To think about

To think about

The name of the blog

"It was never just an affair" needs to be in quotations, because it was something my ex-husband said to me early on in the break-up. I guess he thought it might make me feel better to know it wasn't just a fling per say, it was real love? It didn't make me feel better. Him ending the affair and being willing to work on the marriage would have made me feel better.

Saturday 18 April 2015

How Long It Took

It has been exactly two years since I gave my notice of retirement to a 17 year career I had hated almost from day one.

It has been almost two years since you asked me for an open marriage. When I asked you what this meant you told me the marriage as I had known it was over. It has been almost two years since that 72 hours of roller-coaster emotions, crying, withdrawing, asking questions, begging you to reconsider your choices, trying to understand what you were thinking and feeling, trying to understand what you wanted in life and marriage, trying to support you as a friend, trying to have compassion for someone I loved. 

It has been almost two years since the phone call that changed everything. The voice on the other end of the line that informed me that you had previously declared your love for that women years earlier. That you had told her you would leave me for her. That the women you were now in love with had heartlessly bragged at a staff function that she had been fucking you for months. 

It has been almost two years since I asked you over and over if you had cheated on me with her. I knew, but I needed you to admit to the affair. You did. 

It has been almost two years since you told me you only asked for an open marriage because you figured I would walk out the door right then and there and you could “protect me” from finding out about the affair. You never wanted an open marriage; you just wanted me to go away. I was disposable garbage to you. It would take me many months to come to terms with that though; I would keep fighting for my long-lost marriage for months.  

It has been almost two years since we went round and round and I tried to explain to you that I could not even consider the possibility of an open marriage without healing the trauma of the affair. I read a book; I gave it to you. You never gave it back and I doubt you read it. I told you I needed you to end the affair and focus on healing the marriage. You said you would not do that. 

It has been almost two years since you moved out. 

It has been almost one and a half years since I cut off all contact with you and moved away.

It has been almost one and a half years since our son cut off all contact with you after you asked him to meet your girlfriend. 

It has been almost one and a half years since my knees hit the floor, my body wracking with deep sobs of grief when I realized I could not even begin to attempt to pick up the shards of my life and piece them back together.
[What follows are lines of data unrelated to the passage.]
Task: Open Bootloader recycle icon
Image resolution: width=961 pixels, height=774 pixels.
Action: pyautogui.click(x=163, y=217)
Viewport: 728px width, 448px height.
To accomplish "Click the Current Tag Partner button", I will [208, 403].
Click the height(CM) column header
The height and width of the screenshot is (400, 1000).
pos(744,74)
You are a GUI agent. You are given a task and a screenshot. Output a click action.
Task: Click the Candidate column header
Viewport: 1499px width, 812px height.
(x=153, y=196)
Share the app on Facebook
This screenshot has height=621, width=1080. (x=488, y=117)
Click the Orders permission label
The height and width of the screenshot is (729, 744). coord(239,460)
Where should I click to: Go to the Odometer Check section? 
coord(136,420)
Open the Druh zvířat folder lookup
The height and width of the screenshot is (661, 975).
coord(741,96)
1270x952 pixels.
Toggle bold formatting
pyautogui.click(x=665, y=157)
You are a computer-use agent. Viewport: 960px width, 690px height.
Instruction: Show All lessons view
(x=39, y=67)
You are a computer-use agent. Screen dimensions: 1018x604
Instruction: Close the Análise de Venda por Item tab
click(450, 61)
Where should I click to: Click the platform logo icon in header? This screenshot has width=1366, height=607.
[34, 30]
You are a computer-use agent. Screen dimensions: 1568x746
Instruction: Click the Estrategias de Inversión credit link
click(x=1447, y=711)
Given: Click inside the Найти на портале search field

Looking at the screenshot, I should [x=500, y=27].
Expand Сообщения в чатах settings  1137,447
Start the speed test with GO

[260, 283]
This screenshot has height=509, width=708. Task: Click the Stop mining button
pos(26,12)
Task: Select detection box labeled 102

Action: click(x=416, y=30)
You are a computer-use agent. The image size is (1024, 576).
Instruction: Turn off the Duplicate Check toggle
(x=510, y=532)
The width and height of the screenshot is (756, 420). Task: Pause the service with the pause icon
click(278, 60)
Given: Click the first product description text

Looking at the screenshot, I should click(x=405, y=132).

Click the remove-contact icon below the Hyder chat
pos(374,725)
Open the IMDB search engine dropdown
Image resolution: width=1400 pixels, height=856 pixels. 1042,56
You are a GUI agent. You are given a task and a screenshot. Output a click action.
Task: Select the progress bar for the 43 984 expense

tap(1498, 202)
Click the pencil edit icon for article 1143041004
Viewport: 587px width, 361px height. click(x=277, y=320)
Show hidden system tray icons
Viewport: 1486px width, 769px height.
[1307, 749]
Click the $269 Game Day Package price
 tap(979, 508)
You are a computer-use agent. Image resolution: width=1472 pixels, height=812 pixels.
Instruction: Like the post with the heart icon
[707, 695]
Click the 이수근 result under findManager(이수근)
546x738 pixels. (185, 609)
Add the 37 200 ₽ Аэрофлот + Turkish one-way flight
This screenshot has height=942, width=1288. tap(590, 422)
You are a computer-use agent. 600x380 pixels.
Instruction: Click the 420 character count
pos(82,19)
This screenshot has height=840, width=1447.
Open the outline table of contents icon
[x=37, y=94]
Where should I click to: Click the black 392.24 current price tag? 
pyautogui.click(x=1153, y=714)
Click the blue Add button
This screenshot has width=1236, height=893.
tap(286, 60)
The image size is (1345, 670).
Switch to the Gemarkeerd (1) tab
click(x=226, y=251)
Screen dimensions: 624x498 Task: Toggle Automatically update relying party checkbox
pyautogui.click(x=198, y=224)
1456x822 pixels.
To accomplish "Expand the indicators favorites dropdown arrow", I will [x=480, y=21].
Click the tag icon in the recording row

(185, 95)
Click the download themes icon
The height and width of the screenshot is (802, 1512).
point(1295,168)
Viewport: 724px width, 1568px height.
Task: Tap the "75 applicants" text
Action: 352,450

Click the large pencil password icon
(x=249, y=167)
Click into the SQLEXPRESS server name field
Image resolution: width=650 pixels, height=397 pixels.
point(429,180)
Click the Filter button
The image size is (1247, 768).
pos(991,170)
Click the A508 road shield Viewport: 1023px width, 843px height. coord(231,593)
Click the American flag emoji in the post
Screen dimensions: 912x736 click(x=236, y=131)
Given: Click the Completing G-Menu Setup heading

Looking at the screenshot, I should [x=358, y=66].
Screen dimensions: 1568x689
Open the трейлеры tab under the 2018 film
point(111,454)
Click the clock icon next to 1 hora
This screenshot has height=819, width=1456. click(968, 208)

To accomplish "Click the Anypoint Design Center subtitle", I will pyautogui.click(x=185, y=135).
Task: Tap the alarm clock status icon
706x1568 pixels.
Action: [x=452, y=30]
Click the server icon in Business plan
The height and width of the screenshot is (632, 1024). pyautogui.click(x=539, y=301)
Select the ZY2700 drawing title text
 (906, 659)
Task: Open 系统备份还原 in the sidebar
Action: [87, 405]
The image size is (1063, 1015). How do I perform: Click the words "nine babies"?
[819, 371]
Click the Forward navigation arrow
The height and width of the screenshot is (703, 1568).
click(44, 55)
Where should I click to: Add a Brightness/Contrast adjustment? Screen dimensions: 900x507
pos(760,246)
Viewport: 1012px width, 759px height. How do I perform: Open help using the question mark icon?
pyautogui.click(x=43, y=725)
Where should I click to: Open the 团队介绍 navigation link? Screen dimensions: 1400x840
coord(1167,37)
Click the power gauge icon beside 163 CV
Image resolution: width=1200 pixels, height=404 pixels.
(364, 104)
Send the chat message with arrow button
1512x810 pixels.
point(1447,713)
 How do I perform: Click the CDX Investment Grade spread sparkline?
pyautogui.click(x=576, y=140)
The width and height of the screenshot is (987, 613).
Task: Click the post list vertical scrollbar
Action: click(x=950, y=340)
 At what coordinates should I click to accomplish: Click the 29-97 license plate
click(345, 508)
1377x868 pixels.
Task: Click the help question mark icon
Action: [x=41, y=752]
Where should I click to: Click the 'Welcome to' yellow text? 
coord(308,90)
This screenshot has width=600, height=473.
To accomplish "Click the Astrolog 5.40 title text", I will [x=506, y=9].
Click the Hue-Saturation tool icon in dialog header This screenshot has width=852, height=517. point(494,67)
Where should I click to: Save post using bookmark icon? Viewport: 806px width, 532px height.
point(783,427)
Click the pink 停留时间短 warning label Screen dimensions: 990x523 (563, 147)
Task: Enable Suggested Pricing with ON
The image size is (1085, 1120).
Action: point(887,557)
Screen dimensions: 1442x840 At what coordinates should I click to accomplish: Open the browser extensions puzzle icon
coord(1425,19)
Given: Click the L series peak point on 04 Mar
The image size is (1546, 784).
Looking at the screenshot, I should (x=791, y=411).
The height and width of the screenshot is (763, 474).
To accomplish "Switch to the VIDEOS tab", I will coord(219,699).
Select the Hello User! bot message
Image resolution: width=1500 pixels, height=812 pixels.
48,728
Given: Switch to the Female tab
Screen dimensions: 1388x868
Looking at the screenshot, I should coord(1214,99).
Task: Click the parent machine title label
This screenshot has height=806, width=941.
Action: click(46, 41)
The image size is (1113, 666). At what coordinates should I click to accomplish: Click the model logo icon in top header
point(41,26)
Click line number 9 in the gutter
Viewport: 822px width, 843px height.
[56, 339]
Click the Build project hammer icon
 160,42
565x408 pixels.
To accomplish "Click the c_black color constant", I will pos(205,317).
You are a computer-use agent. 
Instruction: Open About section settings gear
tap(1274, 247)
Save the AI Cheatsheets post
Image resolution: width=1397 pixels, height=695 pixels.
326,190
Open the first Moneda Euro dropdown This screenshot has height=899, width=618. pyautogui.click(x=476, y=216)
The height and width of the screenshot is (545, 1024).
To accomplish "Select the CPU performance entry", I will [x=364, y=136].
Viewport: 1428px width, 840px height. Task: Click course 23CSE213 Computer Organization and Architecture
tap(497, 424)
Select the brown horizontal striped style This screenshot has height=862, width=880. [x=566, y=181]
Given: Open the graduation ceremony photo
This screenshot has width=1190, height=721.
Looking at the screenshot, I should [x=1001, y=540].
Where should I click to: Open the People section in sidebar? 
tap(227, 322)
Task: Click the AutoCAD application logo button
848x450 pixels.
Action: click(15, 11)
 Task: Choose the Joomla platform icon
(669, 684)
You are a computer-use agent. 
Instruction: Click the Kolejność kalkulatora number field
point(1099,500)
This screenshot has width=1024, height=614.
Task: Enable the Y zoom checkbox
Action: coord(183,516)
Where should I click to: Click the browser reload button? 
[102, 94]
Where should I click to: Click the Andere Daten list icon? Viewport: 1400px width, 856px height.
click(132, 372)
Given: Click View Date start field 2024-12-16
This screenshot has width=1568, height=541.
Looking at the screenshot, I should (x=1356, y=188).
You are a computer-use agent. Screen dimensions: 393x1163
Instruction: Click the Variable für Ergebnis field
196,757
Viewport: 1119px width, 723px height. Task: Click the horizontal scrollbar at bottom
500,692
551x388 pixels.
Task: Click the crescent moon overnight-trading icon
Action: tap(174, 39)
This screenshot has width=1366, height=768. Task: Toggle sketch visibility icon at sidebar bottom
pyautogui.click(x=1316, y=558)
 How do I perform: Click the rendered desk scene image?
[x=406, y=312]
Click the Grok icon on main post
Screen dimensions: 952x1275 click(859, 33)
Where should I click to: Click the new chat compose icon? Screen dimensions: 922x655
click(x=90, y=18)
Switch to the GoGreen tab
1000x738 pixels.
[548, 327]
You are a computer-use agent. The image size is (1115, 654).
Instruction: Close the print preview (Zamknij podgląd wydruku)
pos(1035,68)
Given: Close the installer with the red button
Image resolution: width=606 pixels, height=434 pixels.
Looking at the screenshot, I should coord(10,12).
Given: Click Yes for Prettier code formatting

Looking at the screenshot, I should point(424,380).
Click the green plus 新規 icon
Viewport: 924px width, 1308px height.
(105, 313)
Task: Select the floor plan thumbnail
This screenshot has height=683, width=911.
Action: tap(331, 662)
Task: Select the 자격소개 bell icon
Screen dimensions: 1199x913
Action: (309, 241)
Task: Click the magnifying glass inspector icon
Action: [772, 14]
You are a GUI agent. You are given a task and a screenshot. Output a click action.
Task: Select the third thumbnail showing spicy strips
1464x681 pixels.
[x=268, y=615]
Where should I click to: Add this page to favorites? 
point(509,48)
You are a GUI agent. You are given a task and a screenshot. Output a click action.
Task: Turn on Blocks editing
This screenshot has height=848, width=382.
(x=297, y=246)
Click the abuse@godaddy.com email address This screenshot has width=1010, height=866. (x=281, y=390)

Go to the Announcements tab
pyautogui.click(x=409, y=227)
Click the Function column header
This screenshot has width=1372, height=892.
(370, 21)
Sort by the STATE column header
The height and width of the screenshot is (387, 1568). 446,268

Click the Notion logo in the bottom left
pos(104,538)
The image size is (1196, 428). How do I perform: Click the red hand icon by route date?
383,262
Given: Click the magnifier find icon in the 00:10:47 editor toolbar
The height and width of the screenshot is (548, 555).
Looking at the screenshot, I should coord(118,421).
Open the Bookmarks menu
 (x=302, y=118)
Every time I attempted to grasp a sliver it wounded me again.

It has been almost one and a half years since I decided I could not kill myself and would have to find another way. 


It has been almost one and a half years since I began the intense work of knowing thyself and healing thyself. 

It is exactly one year since I fled to another country by myself  for a month to heal. A most glorious trip that changed my outlook and returned a love of life to me. 

It has been almost one year since the negotiations in the divorce process fell apart and the financial punishment and cruel parading of my flaws in legal documents began. 

It has been almost one year since you began painting a picture of me that does not resemble me at all. I was devastated by the way you perceived me. Had you never known who you were married to? What had I done to create your vision of me? Who was this horrible creature you seemed to portray me as? She was not the self that I lived with. It was incredibly hard to accept that I could never convince you otherwise; that you could not hear me, and that what you thought of me was not my concern. It was brutal to accept that not only did you not love me anymore, that you wanted to live your life with another woman, a part-time life with an already married woman, that you were okay never seeing me again, but that you didn’t even like me as a person. 

It has been almost eight months since my last breakdown; the last trip to the hospital for anxiety medication to ease me through the weeks of hopelessness knowing I could not end my life, but not knowing how to live my life.

It has been about four months since the rage set in. The burning violent anger that surfaces and flashes like a stroke in my brain before it recedes and I work to calm and distract myself. I want to punish you for what you have thrust onto me. I want to hold you accountable for how your actions have devastated my life emotionally and financially. I want you to hurt the way I have hurt; deep, festering swaths of infection in my heart and mind that are taking years to treat and heal. 

It has been just over 24 hours since I accepted that I will never be able to hold you financially accountable for the ruin my life is. I have accepted that I will never recover the losses; that I need to stem the bleeding now. I have accepted that I need to end the hateful negotiations and swallow the bitterness so that I can shit it out later.   

It has been less than 24 hours since I realized I don't need to forgive you. All those Facebook memes, self-help authors and philosophical pundits have it wrong. I am not some benevolent god handing out mercy to those who have sinned; the forgiveness I need to foster is not for you. I need to forgive myself. 

My anger about my finances, my fear of my future, my anger about the job I have to work just to make ends meet, my grief about the loss of my lifestyle, and my daunting options moving forward as I work hard to build a new life for myself are because of the choices I made, the decisions I made or did not make, the lifestyle I led, and how I have spent my money in the past. You are the brunt of my rage because you are the constant reminder of how I failed myself. 

Perhaps peace will come in time through the excruciating process of forgiving myself for my mistakes, not you for your mistakes.